(Saved entries)
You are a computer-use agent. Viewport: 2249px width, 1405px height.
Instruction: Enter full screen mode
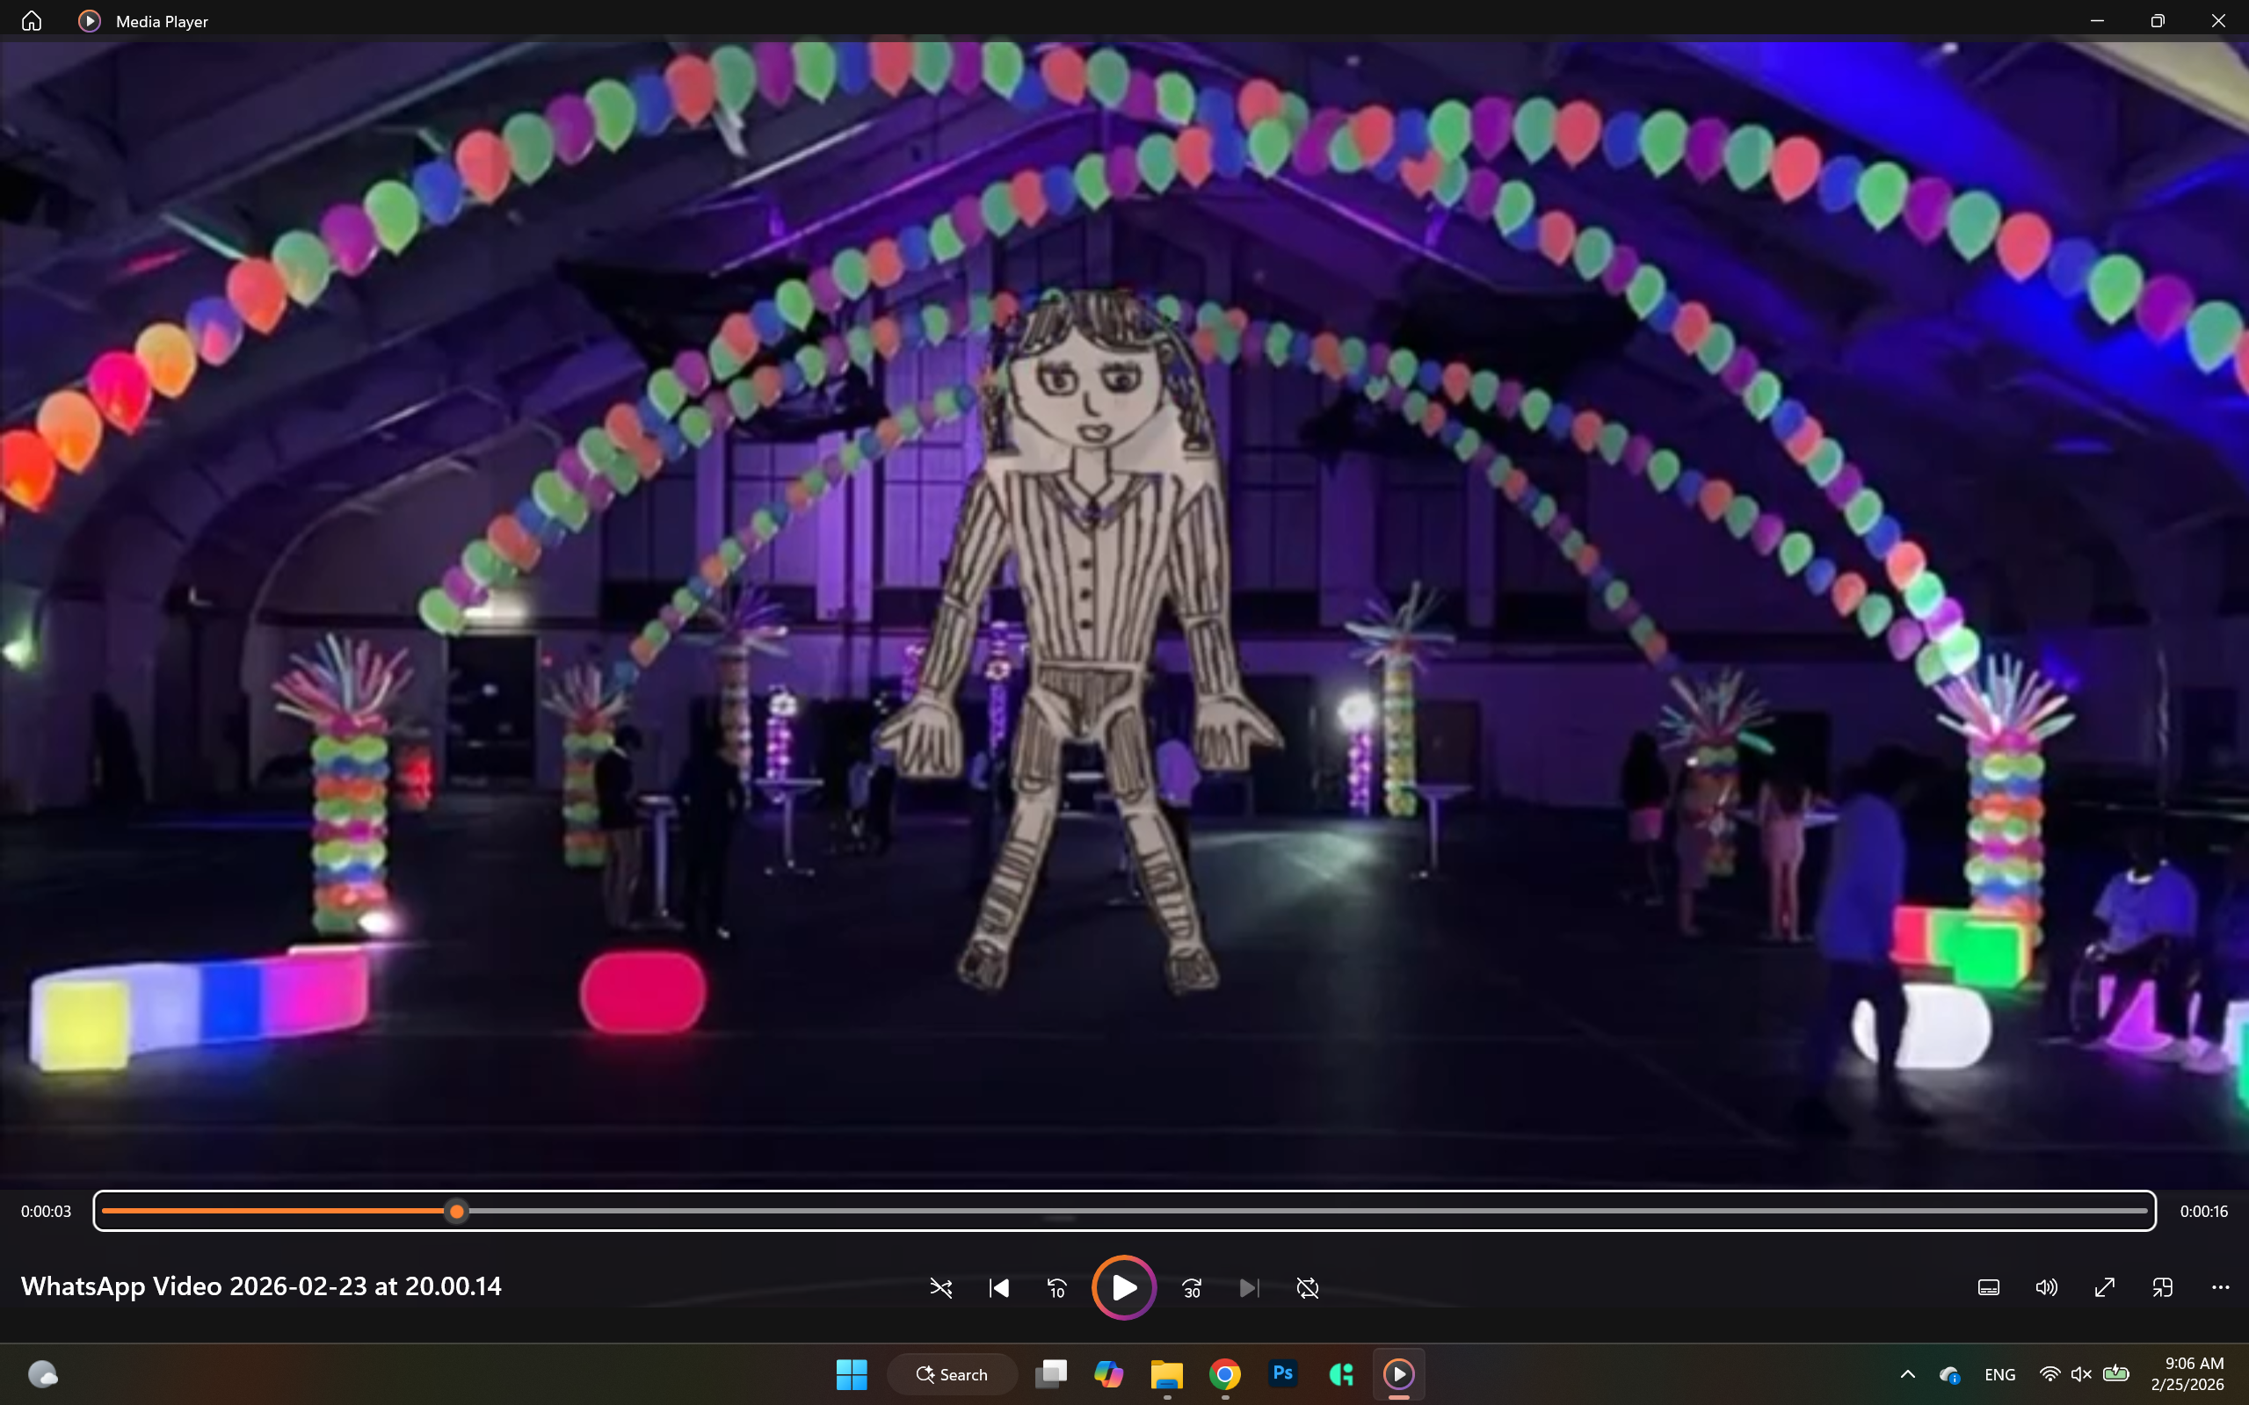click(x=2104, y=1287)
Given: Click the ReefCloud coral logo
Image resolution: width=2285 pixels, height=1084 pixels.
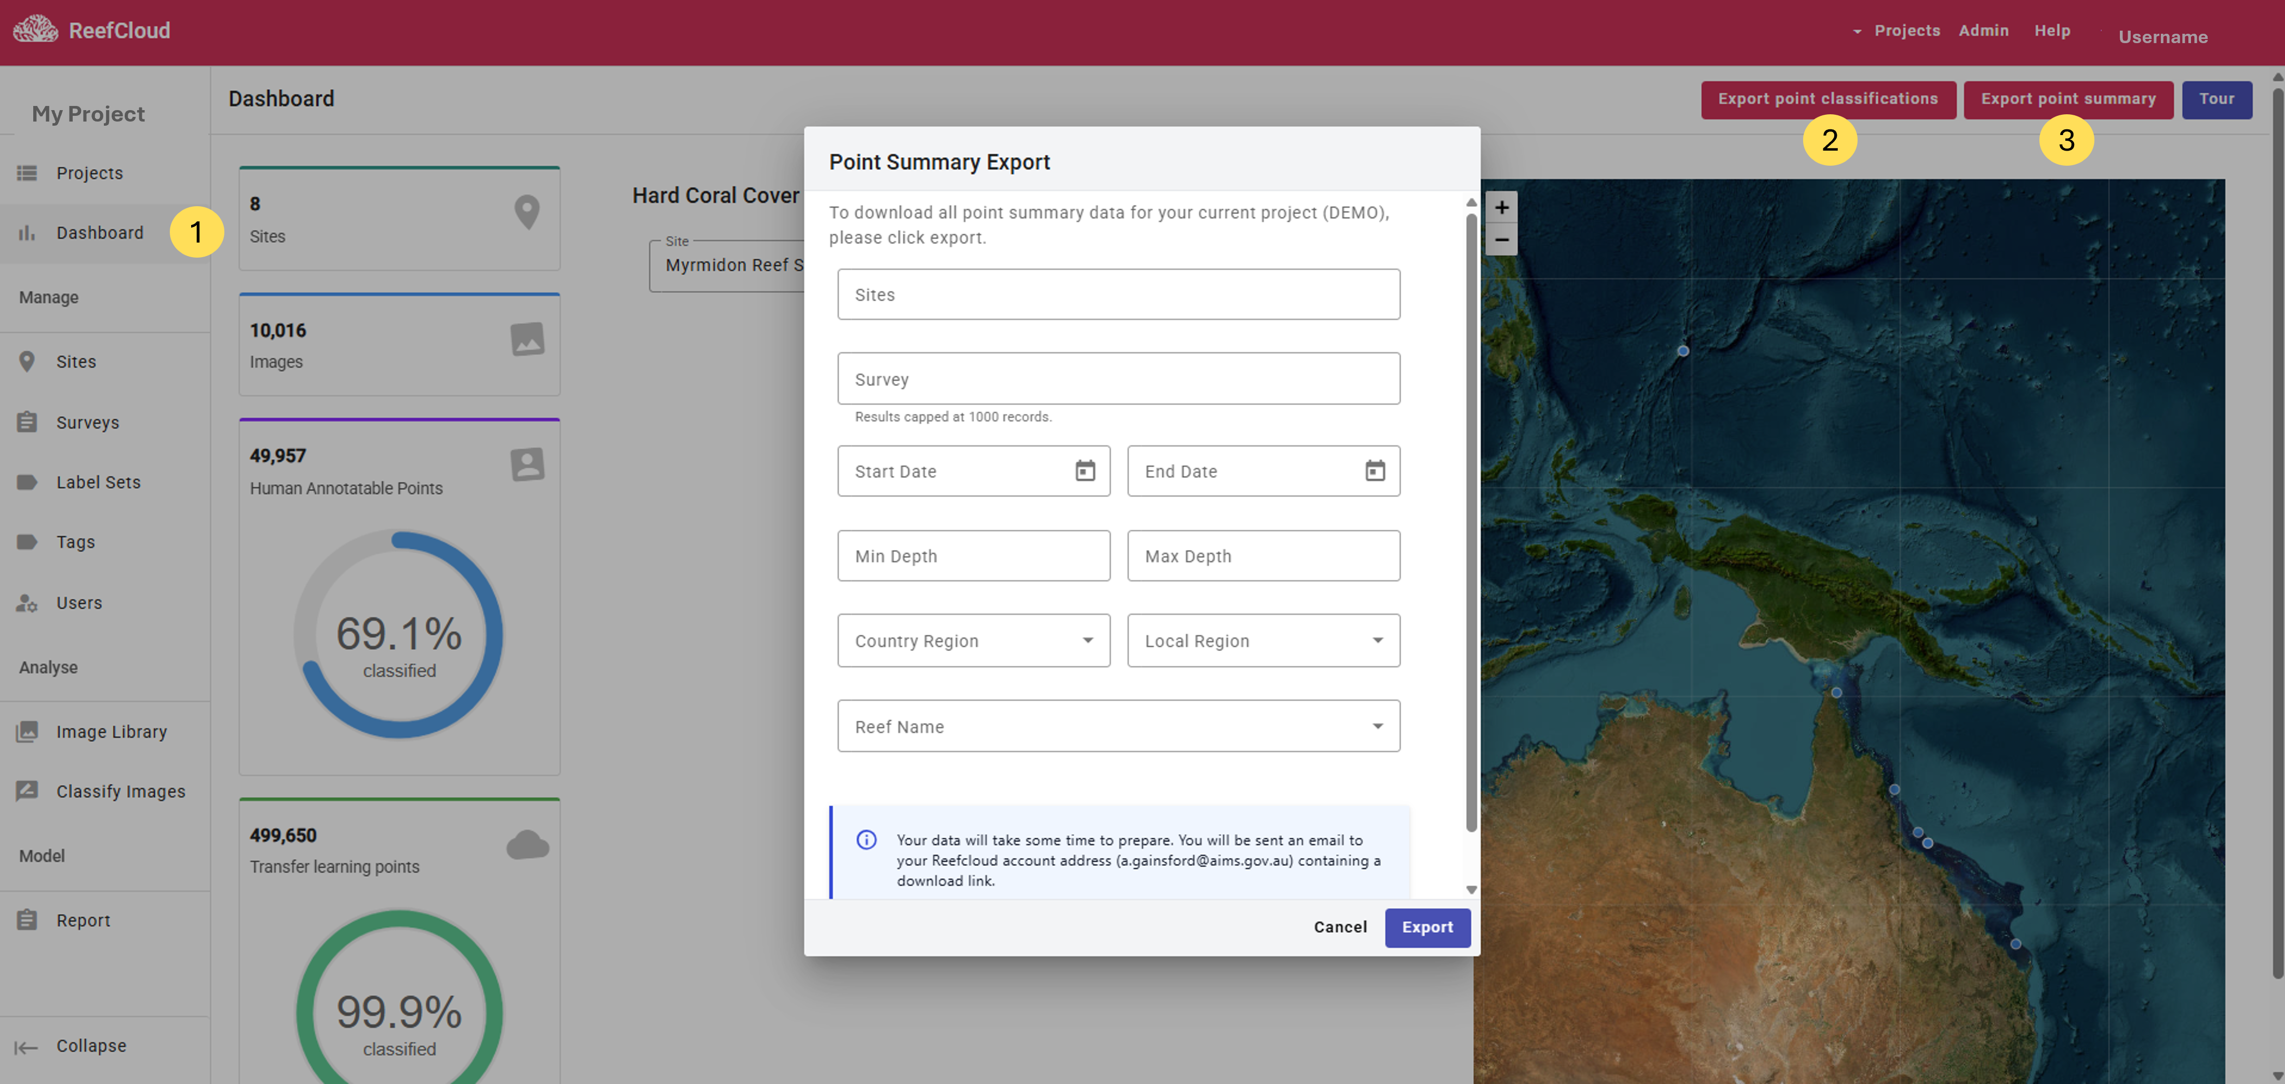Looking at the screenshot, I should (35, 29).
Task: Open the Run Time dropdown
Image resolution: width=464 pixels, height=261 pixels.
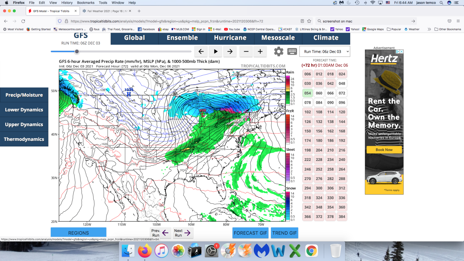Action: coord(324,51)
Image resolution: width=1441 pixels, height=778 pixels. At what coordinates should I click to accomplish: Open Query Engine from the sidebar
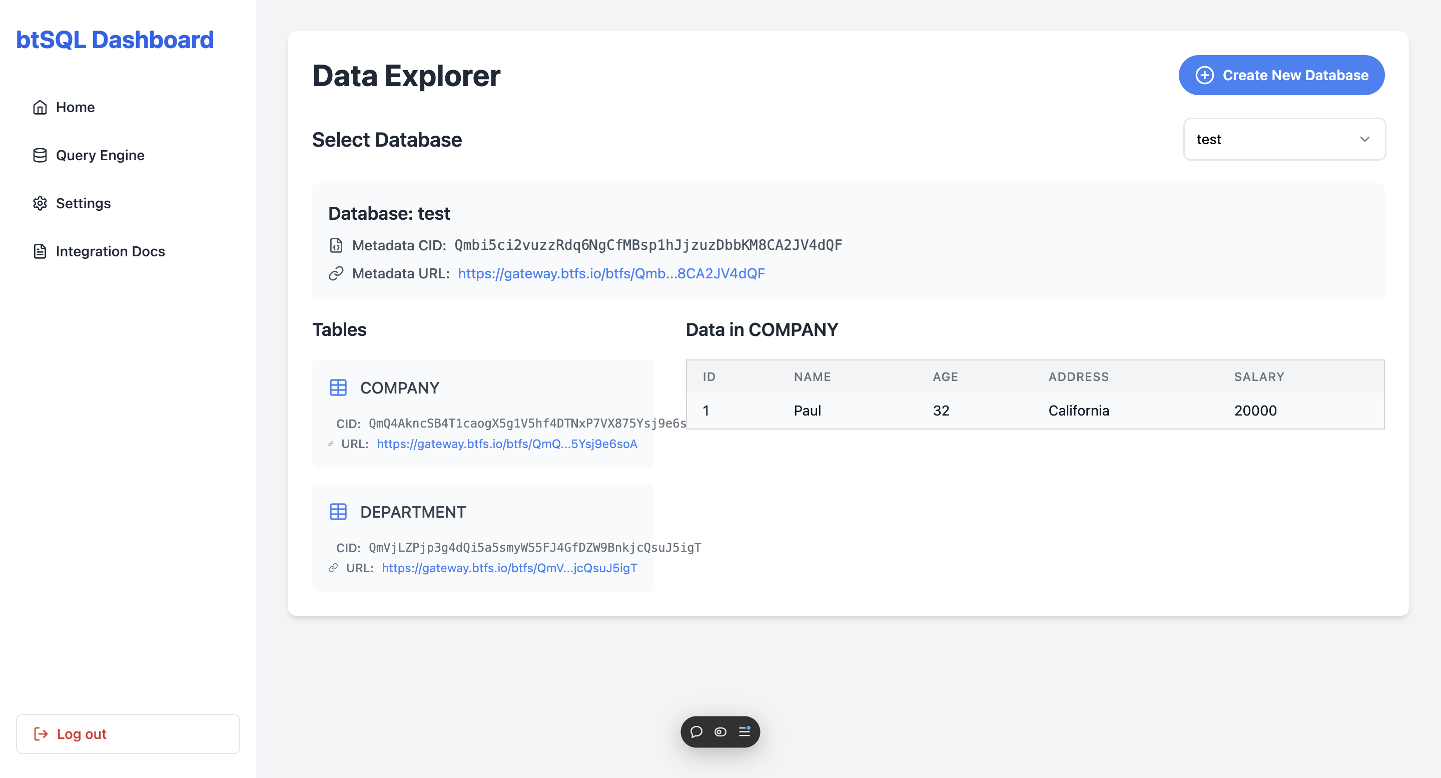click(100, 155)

> **REQUIREMENT**:
Each record above must be set down again unchanged, with its pictures left out.

> **RESPONSE AREA**:
You are a computer-use agent. Viewport: 2249px width, 1405px height.
Instruction: Enter full screen mode
click(x=2104, y=1287)
Given: Click the ReefCloud coral logo
Image resolution: width=2285 pixels, height=1084 pixels.
Looking at the screenshot, I should (35, 29).
Task: Open the Run Time dropdown
Image resolution: width=464 pixels, height=261 pixels.
Action: coord(324,51)
Image resolution: width=1441 pixels, height=778 pixels. At what coordinates should I click to accomplish: Open Query Engine from the sidebar
click(100, 155)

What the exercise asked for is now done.